Each of these approaches has the following costs and benefits:

  1. Preserving GroundX Retrievals for all queries throughout the conversation can result in heightened performance, especially when the conversational system is asked very in-depth questions which relate to various ideas throughout the conversation. However, this can also eat up available space within the LLMs context window, and result in higher completion costs with your LLM. There is also a heightened risk of hallucination due to the complex structure of the conversation.
  2. Only the queries and LLM responses are preserved, and GroundX retrievals can be injected only for the most recent query. This allows a conversational system to recall information about the continuum of user queries and system responses, while exposing contextual information from GroundX about the current question at hand.

Generally, we recommend only preserving the context for the most recent query, and then modifying this paradigm as needed throughout the development process. We’ve found that only using GroundX context on the most recent user query is economical and sufficiently performant for the vast majority of applications.

Use case 3) Agentic RAG

In our testing GroundX has exhibited remarkably consistent performance across a variety of types of questions. However, the main goal of GroundX is to answer a question based on a query by finding the most relevant information to that question. In other words, GroundX tries to find the most relevant specific information in your documents to answer your questions.

Some user queries are not compatible with this paradigm in a fundamental way. For instance:

  • Exhaustive summarization questions, where even the most fringe information is expected to appear in the response.
  • Multi-questions, where the question is really an aggregate of several smaller questions which each need to be individually answered before answering the broader question.

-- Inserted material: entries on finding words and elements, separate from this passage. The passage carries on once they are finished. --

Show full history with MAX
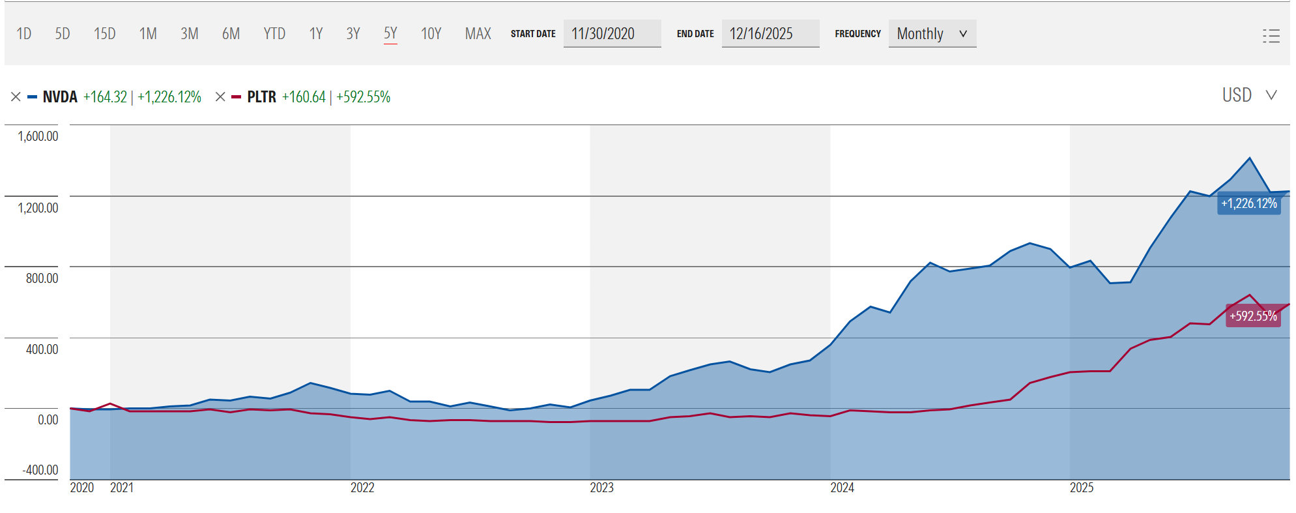This screenshot has height=513, width=1296. pos(478,34)

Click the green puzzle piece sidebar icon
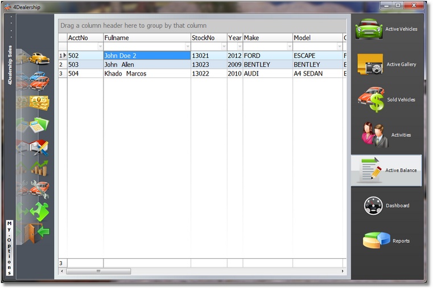pyautogui.click(x=39, y=211)
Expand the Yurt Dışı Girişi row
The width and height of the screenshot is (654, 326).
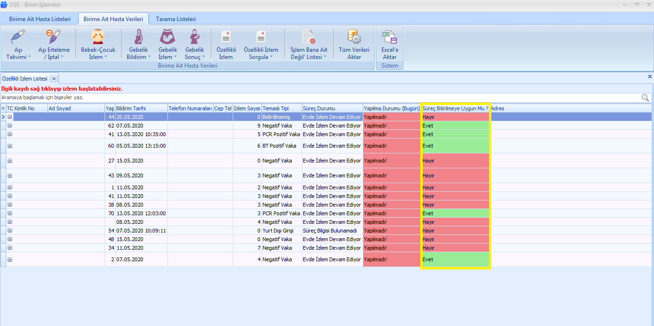(x=10, y=231)

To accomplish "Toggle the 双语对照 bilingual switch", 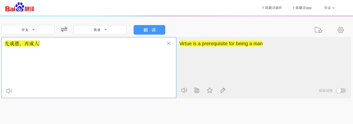I will 341,90.
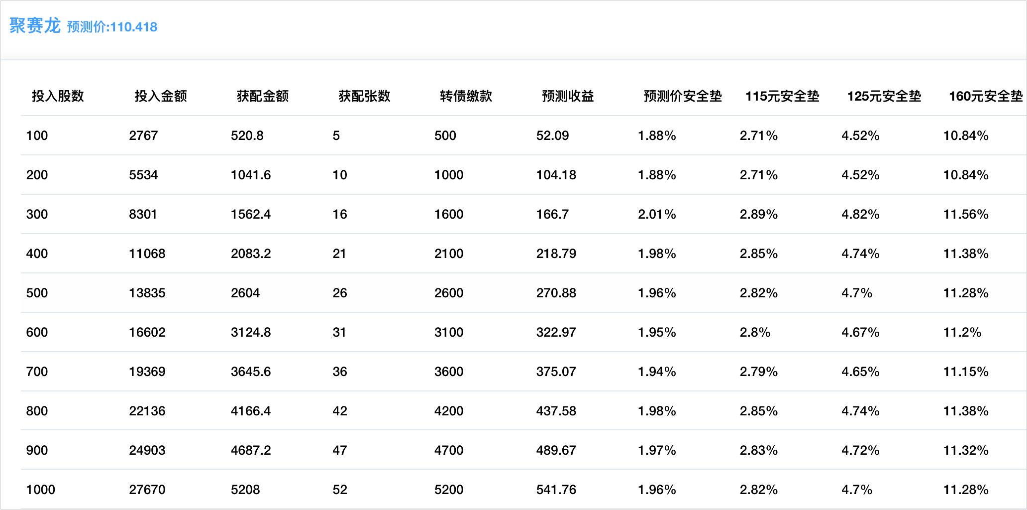Click the 160元安全垫 column header
The height and width of the screenshot is (510, 1027).
(985, 96)
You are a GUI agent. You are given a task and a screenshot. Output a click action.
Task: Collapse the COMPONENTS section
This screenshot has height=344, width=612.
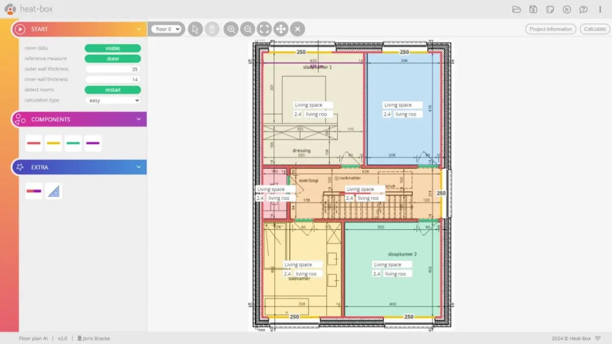[x=138, y=119]
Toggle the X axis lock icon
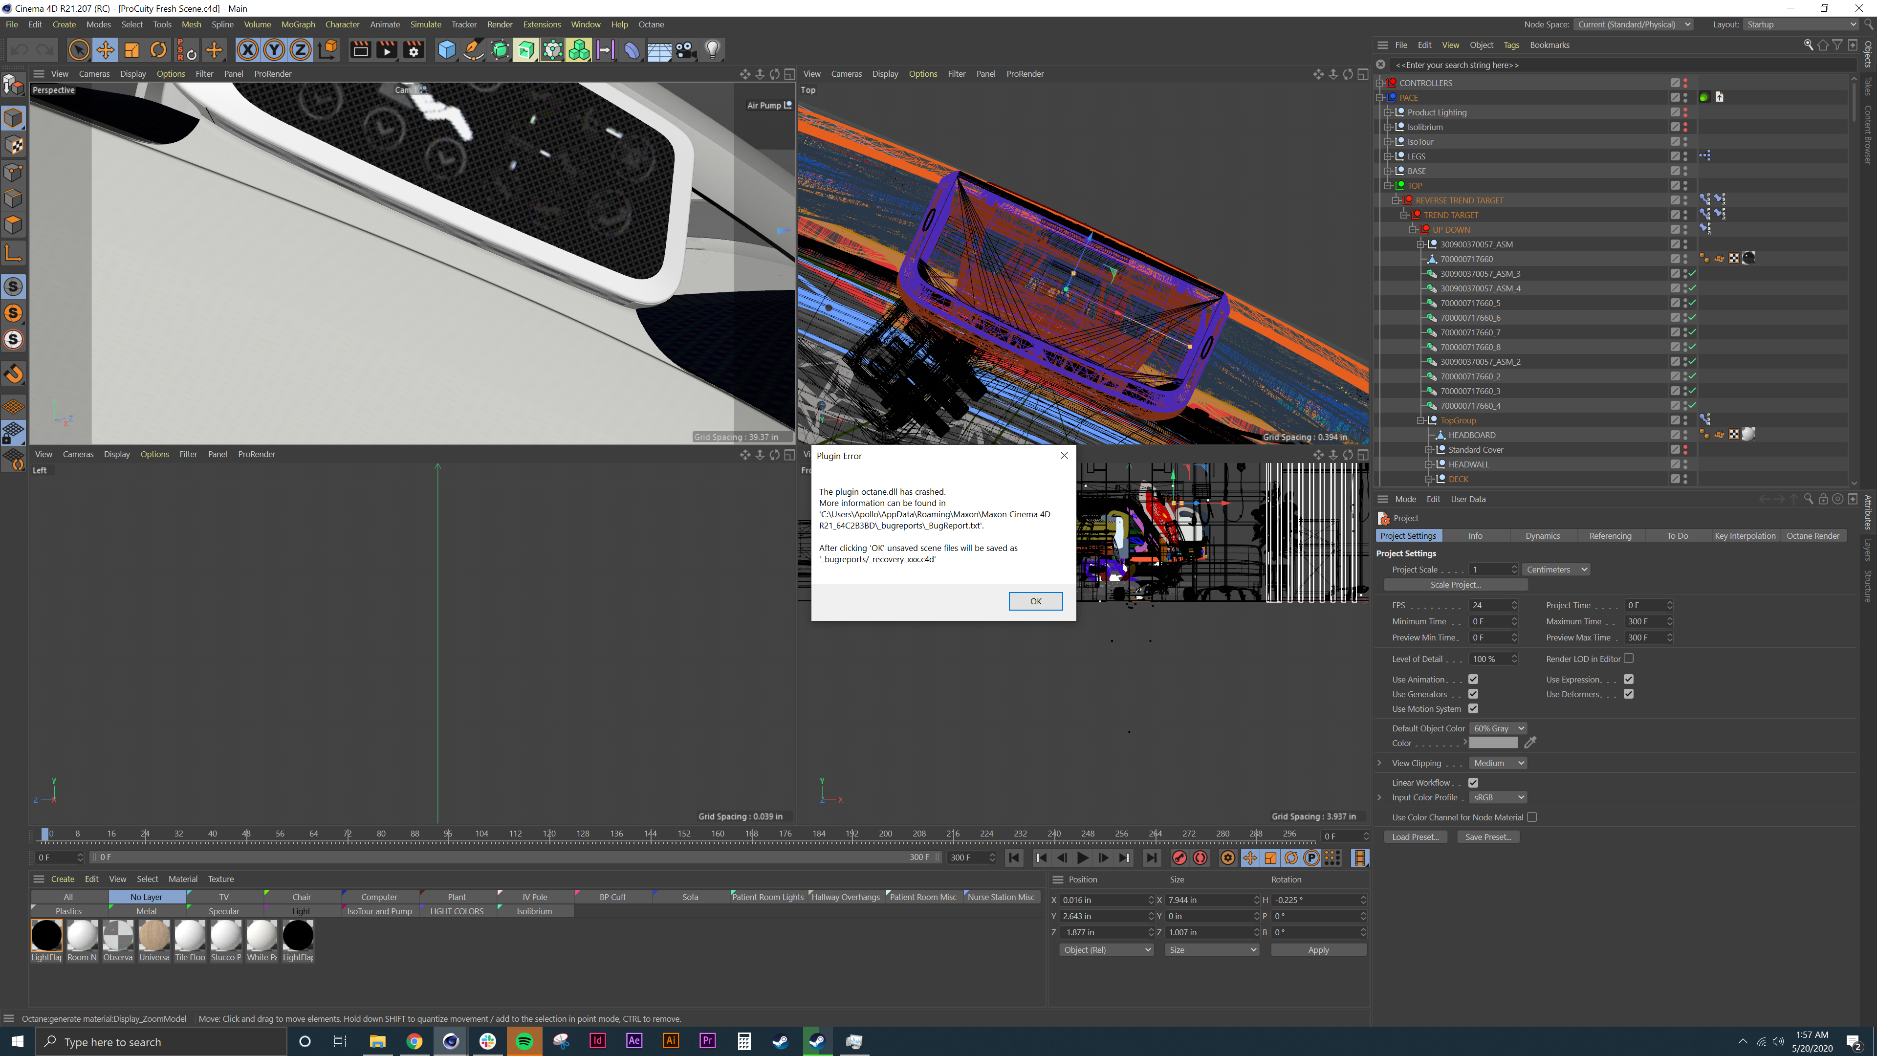1877x1056 pixels. point(247,50)
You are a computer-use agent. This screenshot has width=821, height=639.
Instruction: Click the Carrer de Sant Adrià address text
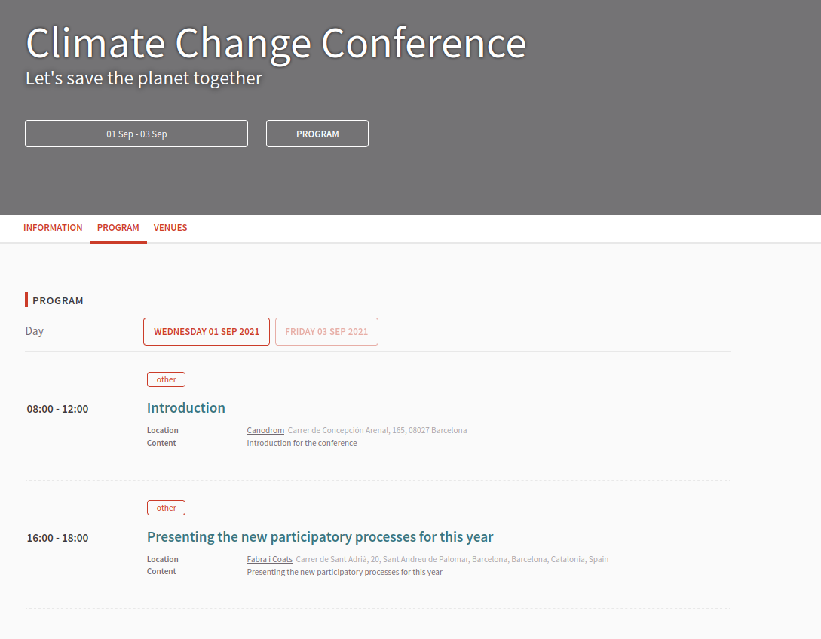(452, 560)
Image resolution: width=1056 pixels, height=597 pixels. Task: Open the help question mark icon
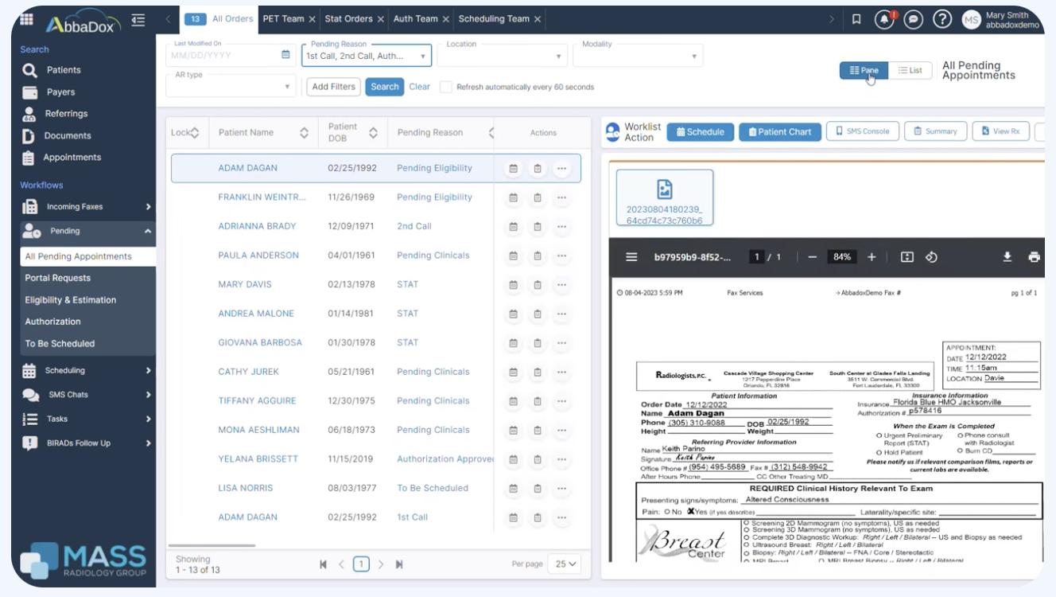[x=943, y=19]
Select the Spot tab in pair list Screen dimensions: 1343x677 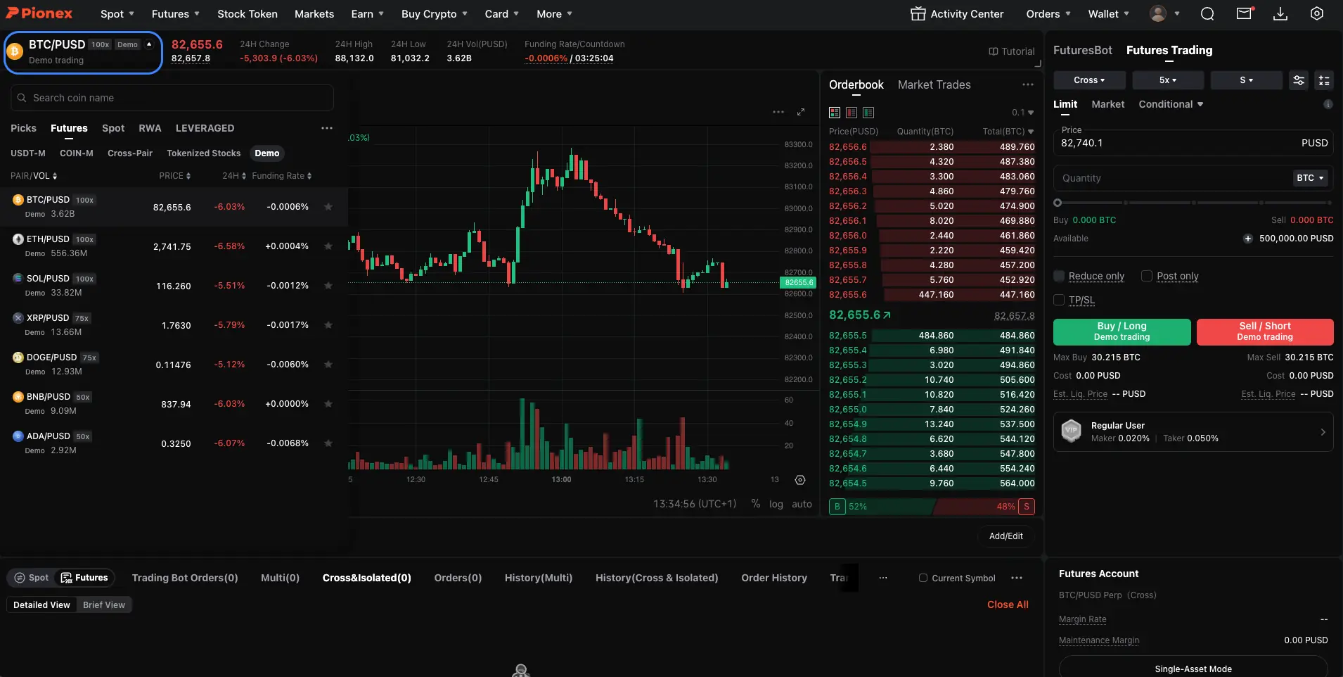pyautogui.click(x=113, y=128)
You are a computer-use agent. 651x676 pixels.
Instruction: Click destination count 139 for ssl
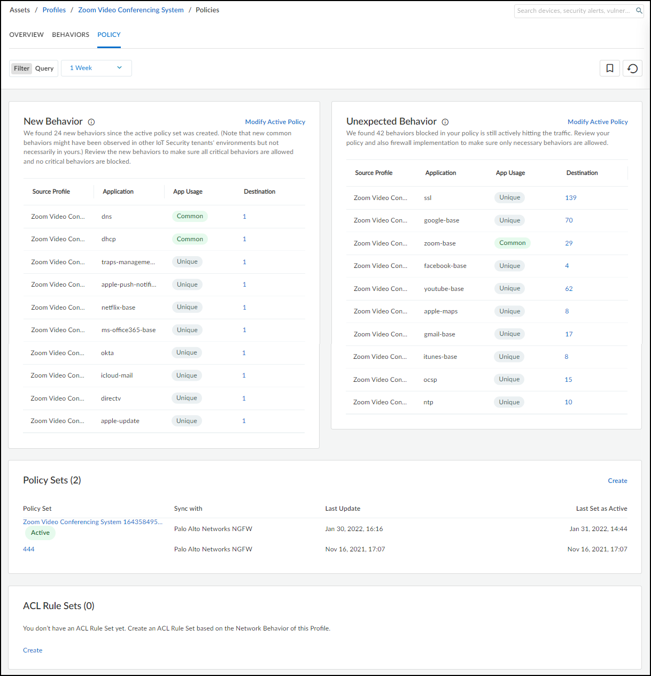[571, 198]
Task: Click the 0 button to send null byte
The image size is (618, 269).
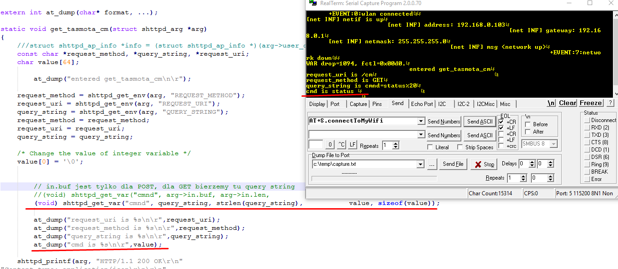Action: (x=330, y=144)
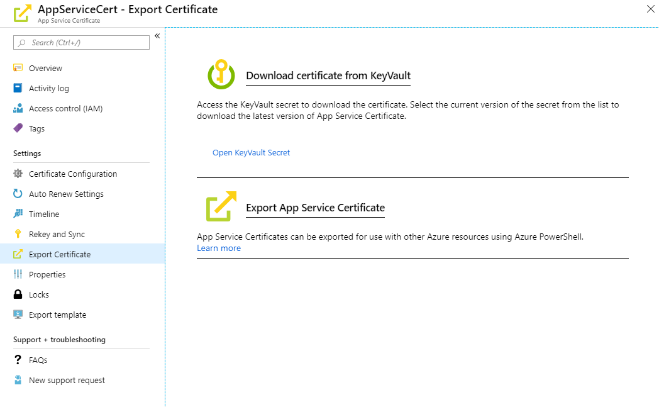This screenshot has width=659, height=407.
Task: Click the Certificate Configuration gear icon
Action: coord(18,174)
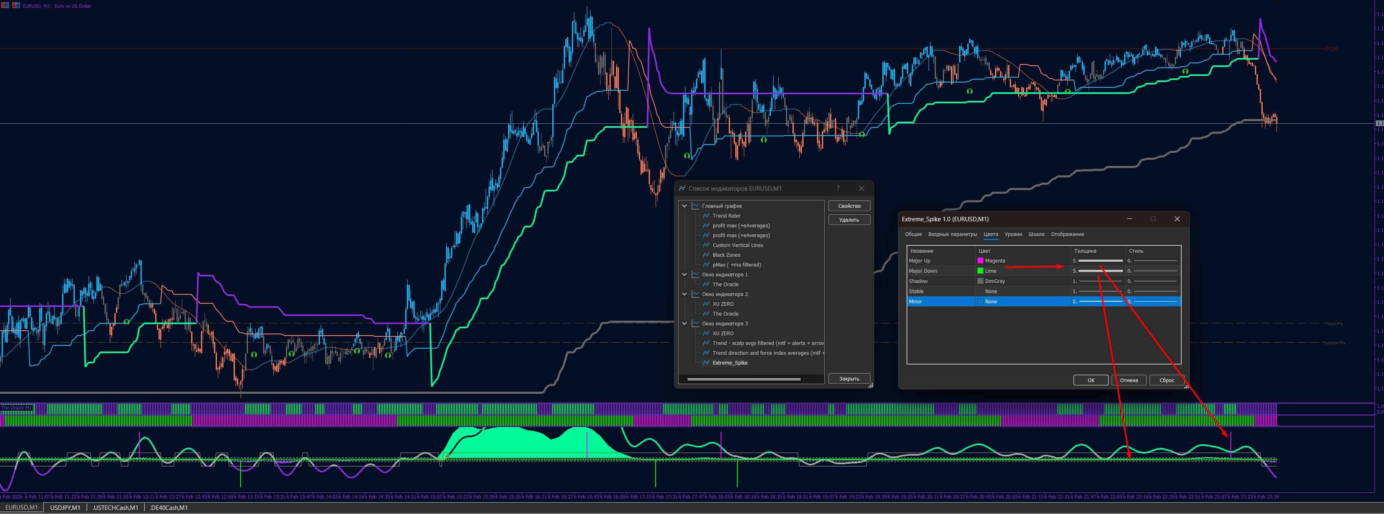This screenshot has height=514, width=1384.
Task: Collapse the Главный график tree node
Action: tap(684, 206)
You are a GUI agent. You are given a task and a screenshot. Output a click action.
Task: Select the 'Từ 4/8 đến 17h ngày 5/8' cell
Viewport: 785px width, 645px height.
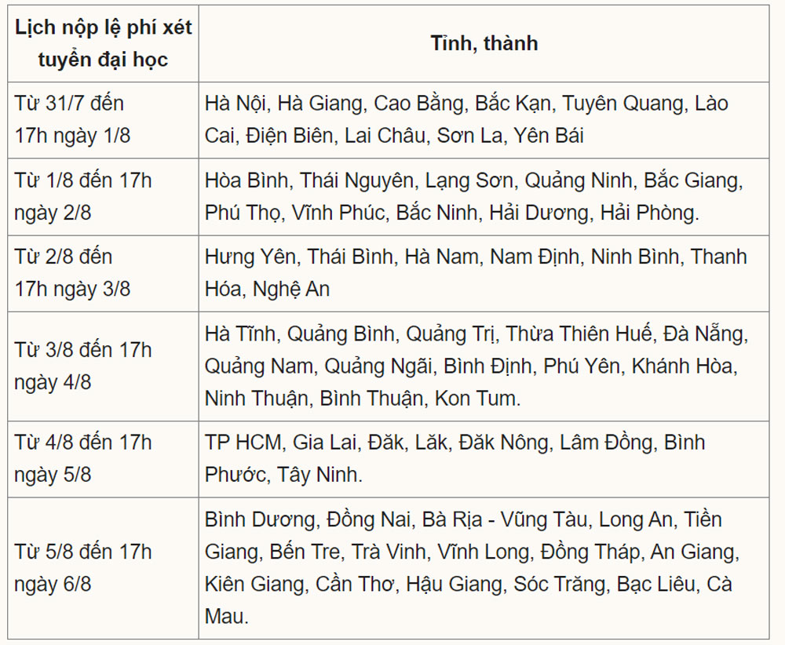103,459
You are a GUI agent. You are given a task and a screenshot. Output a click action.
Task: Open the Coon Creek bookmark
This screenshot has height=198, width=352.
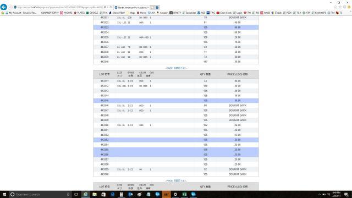pos(224,13)
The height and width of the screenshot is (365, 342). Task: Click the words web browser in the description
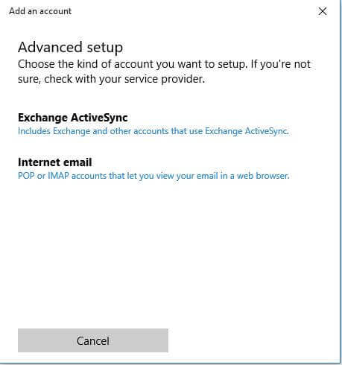(263, 176)
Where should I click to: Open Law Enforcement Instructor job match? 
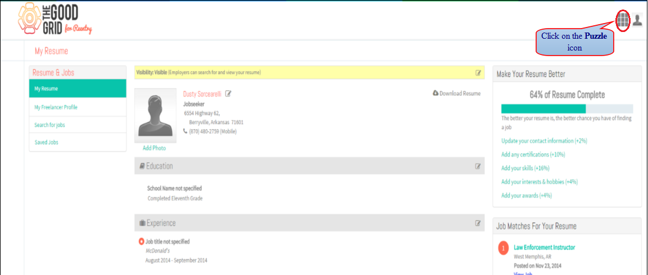[x=544, y=248]
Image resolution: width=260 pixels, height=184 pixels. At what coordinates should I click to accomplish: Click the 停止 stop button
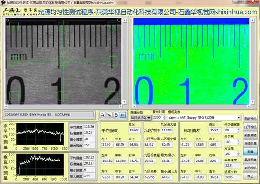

GroundX often works well with the traditional RAG approach even with these types of questions, but depending on their complexity and the nature of the data, it can be useful to encapsulate GroundX as a tool within a greater agentic process.

The implementation of this type of system is, naturally, dependent on the type of agent you’re implementing and they framework you’re implementing the agent in. Generally speaking, tool defining in an agentic system consists of the following:

  1. Creating a function which accepts text (a query from the agent) and returns text (a response of the tool execution). GroundX can easily be turned into such a function by employing search.content endpoint and returning the result.search.text.
  2. Creating a textual description of the tool, such that the agent (an LLM) can understand that tool and choose when it might be relevant to use that tool. For most agents, describing GroundX as a retrieval engine that returns information about a question is often sufficient.

The difficulty and the power of developing agentic tooling is one in the same: they’re complicated, and the decision process and agent employs when deciding which tool to use at which point can be very subtle. How you describe GroundX, and how you describe your other tools, can drastically impact the queries which your agent chooses to send to GroundX.

We don’t recommend starting with this approach, as the complexity is often unwarranted, but it can be a compelling option for more complex use cases.